On 4/7/2016 at 4:14 AM, nzucker said:

As ORH says, as the climate warms more, places near the coast will experience a decline in snowfall just as PDX/SEA/RIC, all marginal coastal locations, have. The drop in snowfall that saw Washington, DC with a string of single digit-winters will move up the coast to New York City.

Most climate models, assuming continuing, moderate warming, show an increase in snowfall for NNE and the interior while the coast sees a decrease in snowfall due to marginal temps. A storm that 20 years ago would have been 32F and snow is 34F and rain in the new climate. There will also be more variance in snowfall, which seems to have already started, with some record-breaking seasons or storms, and more "ratter years."

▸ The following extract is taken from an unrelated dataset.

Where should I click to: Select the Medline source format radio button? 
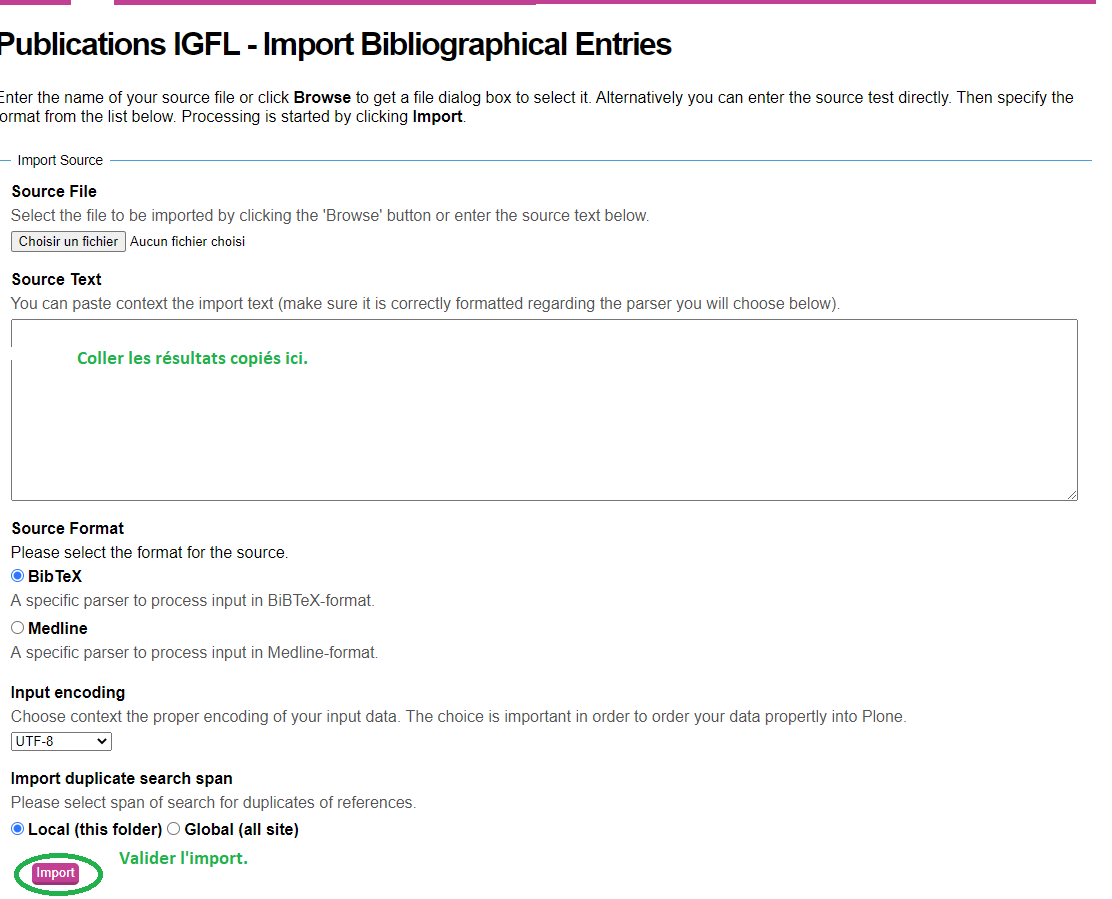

This seems a little off. A warmer climate will certainly shorten winter, but I don't think it will necessarily affect snowfall during January and February. The track of the low is more important for a mid-winter nor'easter. Of course, climate change also affects storm tracks. But if anything, it seems that the present climate favors coastal storm tracks.

If you read the diaries kept by people living in New England between the late 1700's and the mid-1800's, you'll notice that the main difference between now and then is that winter used to last much longer. Hence why there was already ice in the Delaware River when George Washington crossed it on Christmas Eve, 1776. Snowfall was not uncommon in October and May, even along the coast, during this era. It may be very well possible that although it snows less often now, when it does snow, the storms tend to be more intense for coastal locations.